Specialità al cinghiale
Mario e Massimiliana Morettini della “Bottega della Carne” a Serra San Quirico ne sono consapevoli. Sono proprietari di una macelleria ereditata negli anni ‘60 che cela segreti e sfiziose eccellenze. Sono tra i rari a produrre salame di cinghiale, stagionato in grotta 40 giorni, e salsicce secche perfette al 35 esimo. «Finora - spiega - il cinghiale non m’interessava. Poi il Parco della Gola della Rossa e di Frasassi mi ha assicurato che i selezionatori non usano piombo, che la preda è subito eviscerata e portata al centro specializzato in selvaggina, il mattatoio di Sassoferrato, e che posso scegliere la bestia. Pertanto ho deciso di dedicare parte del mio laboratorio alla produzione di insaccati di cinghiali». Lavorano anche on line e www.ibuonisaporidellemarche.it si è conquistato una discreta nomea con clienti perfino in Sicilia.

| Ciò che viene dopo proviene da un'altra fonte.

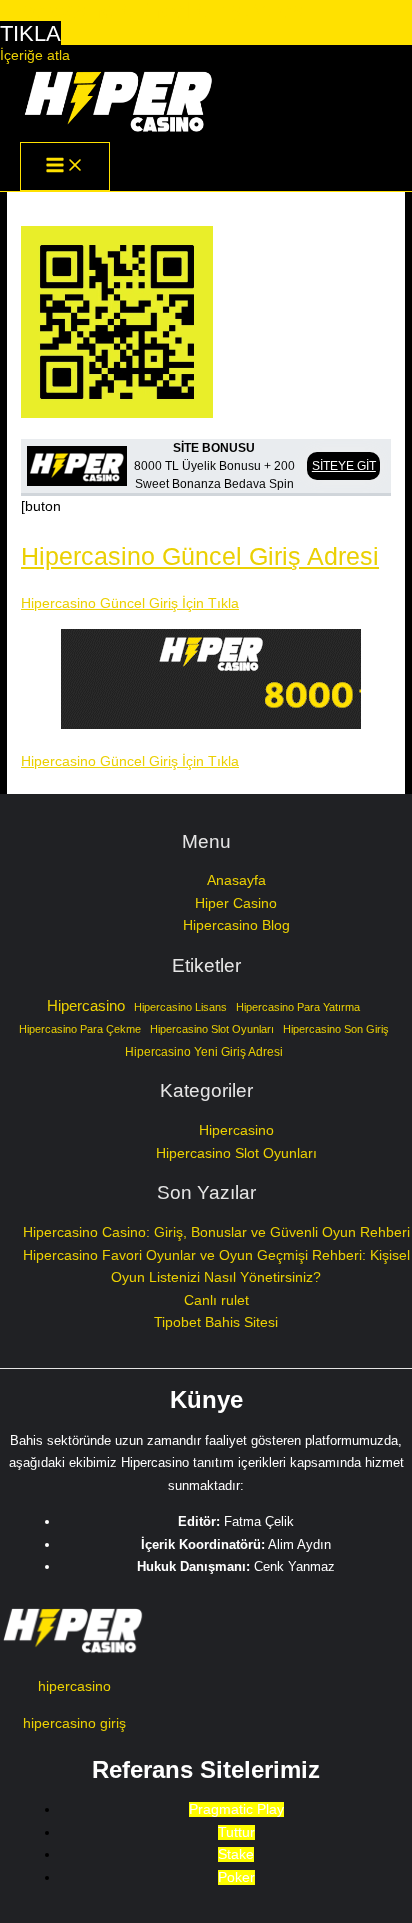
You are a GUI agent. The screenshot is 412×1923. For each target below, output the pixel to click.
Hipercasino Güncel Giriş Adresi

La famosa beccaccia firmata da Lucio Pompili
Ha una bella storia la “Beccaccia alla Santa Alleanza” di Lucio Pompili. Ricetta di Escoffier ritrovata dal compianto Franco Colombani. È la storia di un fagiano farcito con paté di beccaccia che Pompili ha stravolto farcendo la beccaccia con petto di fagiano e cotta allo spiedo, in piedi, con salsiccia e foie gras. Però qualcosa non gli piace. A quel punto toglie petti, stacca filetti, coscette e taglia il becco in due. Fa un paté con due foglie di salvia, due bacche di ginepro, poca cipolla e rosola nel burro il ventriglio bagnato con brandy che passa al setaccio. Rosola coscette e becchi con alloro, olio, 10 minuti con Armagnac e due minuti i petti, timo lato pelle, e i filetti. Porta a tavola trasformando in crostino fette di pane di montagna fritte nel burro sul quale mette un cucchiaio di paté, adagia il filettino, le coscette e i petti, irrora con la salsa di cottura e guarnisce con salvia. La commenta mentre sta in Croazia. «È una settimana che sono qui. Caccio 6 ore al giorno ne ho incontrate 5, sparate 3 e prese nemmeno una. Animali difficili, le beccacce. Il gusto è lì!».